TEMPO.CO, Jakarta - Southeast Asia of Freedom Expression Network (SAFEnet) meminta Presiden Joko Widodo atau Jokowi memberikan amnesti atau pengampunan kepada bekas guru honorer SMAN 7 Mataram, Baiq Nuril Maknun. SAFEnet menolak putusan kasasi Mahkamah Agung yang menyatakan Baiq bersalah karena mendistribusikan rekaman percakapan dengan pimpinannya.
Baca: Begitu Terima Salinan Putusan, Baiq Nuril Segera Ajukan PK
"Mendesak Presiden melalui Menteri Sekretaris Negara untuk mengambil opsi pemberian amnesti sebagai langkah akhir untuk menghentikan ketidakadilan ini," kata relawan SAFEnet, Ika Ningtyas, dalam keterangan pers, Ahad, 18 November 2018.
Baiq Nuril merupakan guru honorer di SMAN 7 Mataram yang merekam pembicaraannya dengan mantan kepala sekolah berinisial M pada 2017 lalu. Dalam rekaman, si kepala sekolah melakukan pelecahan seksual dengan menceritakan pengalamannya berhubungan seksual dengan perempuan yang bukan istrinya.
Nuril merekam percakapan tersebut sebagai cara untuk melindungi dirinya serta bukti bahwa dia tidak memiliki hubungan khusus dengan pelaku. Namun, rekaman tersebut kemudian tersebar tanpa dikehendaki Baiq.

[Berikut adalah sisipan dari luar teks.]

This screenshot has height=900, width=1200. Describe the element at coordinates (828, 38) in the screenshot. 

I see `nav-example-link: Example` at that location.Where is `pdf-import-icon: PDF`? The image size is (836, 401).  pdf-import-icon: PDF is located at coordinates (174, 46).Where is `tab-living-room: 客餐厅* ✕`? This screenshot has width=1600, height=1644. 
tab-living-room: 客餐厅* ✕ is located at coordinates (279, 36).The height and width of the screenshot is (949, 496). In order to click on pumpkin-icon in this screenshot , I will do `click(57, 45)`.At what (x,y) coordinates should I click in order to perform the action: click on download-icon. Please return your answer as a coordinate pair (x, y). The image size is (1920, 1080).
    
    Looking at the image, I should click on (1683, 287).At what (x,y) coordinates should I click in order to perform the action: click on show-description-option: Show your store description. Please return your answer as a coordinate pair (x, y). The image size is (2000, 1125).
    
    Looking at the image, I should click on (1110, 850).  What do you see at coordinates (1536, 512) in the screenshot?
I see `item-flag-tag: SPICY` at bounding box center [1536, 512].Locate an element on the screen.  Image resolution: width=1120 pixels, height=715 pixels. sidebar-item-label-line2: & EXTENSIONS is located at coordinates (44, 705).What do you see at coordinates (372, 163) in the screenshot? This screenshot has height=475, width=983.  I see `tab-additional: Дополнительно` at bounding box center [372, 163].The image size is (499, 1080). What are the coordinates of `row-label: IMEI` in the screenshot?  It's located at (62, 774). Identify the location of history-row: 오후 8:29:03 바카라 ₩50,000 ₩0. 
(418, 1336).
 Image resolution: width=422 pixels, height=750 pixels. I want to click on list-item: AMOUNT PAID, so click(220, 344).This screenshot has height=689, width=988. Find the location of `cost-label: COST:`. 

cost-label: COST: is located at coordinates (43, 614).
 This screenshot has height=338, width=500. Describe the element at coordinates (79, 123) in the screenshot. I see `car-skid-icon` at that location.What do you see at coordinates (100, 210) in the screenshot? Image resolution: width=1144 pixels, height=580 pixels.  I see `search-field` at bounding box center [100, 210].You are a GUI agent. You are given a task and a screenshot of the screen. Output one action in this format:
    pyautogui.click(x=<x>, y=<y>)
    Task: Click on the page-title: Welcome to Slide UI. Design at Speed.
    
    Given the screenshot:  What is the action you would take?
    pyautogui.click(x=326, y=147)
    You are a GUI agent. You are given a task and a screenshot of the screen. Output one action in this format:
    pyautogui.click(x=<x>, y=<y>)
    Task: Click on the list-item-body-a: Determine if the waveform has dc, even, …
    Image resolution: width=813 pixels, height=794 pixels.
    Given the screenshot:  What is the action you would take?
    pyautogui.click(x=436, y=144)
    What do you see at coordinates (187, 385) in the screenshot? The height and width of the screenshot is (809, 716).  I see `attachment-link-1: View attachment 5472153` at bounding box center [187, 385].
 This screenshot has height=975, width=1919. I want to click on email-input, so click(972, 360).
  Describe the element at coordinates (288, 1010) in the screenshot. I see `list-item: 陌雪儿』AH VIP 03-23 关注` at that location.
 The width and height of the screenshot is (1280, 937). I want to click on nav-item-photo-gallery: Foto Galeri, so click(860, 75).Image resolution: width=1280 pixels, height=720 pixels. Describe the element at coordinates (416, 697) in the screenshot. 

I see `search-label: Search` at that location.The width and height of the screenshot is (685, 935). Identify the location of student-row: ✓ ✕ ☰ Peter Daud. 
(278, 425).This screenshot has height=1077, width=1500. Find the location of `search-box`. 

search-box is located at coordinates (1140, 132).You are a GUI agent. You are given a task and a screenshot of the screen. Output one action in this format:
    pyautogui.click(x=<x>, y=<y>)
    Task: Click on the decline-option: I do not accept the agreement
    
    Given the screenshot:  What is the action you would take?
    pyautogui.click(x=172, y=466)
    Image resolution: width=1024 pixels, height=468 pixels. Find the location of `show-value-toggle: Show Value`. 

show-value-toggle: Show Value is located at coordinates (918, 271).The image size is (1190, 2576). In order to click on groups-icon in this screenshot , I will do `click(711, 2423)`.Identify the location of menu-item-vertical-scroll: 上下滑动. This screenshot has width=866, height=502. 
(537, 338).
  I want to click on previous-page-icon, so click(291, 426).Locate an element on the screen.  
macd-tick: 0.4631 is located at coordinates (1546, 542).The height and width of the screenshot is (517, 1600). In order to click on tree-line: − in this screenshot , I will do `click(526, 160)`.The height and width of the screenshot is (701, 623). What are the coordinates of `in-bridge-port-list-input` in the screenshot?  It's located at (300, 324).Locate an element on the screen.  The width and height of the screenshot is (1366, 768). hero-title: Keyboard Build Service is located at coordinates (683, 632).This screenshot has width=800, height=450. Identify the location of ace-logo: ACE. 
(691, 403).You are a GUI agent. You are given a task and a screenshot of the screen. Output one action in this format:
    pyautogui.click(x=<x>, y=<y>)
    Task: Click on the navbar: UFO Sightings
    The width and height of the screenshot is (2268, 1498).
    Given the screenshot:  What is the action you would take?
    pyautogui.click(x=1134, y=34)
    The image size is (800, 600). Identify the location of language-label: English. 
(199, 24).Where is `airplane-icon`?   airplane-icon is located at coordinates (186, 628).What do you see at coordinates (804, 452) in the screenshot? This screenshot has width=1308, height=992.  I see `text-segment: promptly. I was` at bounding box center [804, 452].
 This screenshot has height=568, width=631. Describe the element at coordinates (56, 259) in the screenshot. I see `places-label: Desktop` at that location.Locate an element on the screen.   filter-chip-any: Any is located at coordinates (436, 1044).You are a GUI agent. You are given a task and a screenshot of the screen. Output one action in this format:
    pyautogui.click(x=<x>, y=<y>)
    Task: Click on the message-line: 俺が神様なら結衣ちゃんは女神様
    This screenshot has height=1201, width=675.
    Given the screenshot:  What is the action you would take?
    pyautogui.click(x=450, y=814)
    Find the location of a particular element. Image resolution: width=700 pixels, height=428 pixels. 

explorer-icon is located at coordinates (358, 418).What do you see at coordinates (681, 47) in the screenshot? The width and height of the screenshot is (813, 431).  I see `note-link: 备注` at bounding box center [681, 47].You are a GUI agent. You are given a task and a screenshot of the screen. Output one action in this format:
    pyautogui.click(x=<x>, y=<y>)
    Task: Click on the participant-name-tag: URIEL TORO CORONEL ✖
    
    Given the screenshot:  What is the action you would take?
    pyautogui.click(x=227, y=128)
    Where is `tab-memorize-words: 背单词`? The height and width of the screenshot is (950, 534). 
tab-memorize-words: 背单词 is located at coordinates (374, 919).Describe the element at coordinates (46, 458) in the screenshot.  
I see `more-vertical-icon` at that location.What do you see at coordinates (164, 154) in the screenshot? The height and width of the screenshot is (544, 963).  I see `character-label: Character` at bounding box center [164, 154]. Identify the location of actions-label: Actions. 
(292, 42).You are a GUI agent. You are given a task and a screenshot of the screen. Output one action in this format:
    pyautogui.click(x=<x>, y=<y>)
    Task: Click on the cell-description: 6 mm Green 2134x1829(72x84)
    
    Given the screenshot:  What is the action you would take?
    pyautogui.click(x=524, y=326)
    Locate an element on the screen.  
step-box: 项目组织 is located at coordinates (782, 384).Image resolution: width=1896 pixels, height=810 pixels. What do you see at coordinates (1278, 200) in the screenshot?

Baca: PBNU Sesalkan Putusan MA terhadap Baiq Nuril
M kemudian melaporkan Baiq dengan tuduhan menyebarkan rekaman tesebut. Majelis hakim Pengadilan Negeri Mataram memutus Baiq tidak bersalah pada 2017. Hakim menyatakan yang mendistribusikan rekaman tersebut adalah rekan kerja Nuril.
Jaksa mengajukan kasasi ke MA atas vonis tersebut, yang memutuskan Nuril bersalah dengan hukuman penjara selama enam bulan dan denda Rp 500juta subsider tiga bulan kurungan.
Menurut Ika, putusan kasasi MA tidak memperhatikan fakta persidangan di tingkat PN Mataram. Dalam persidangan, Nuril tidak terbukti melakukan penyebaran konten seperti yang dituduhkan. "Lebih jauh lagi, tidak ada unsur mens rea atau niatan jahat dari Ibu Nuril saat merekam, karena itu adalah tindakan membela diri dari pelecehan seksual oleh atasannya," kata SAFEnet.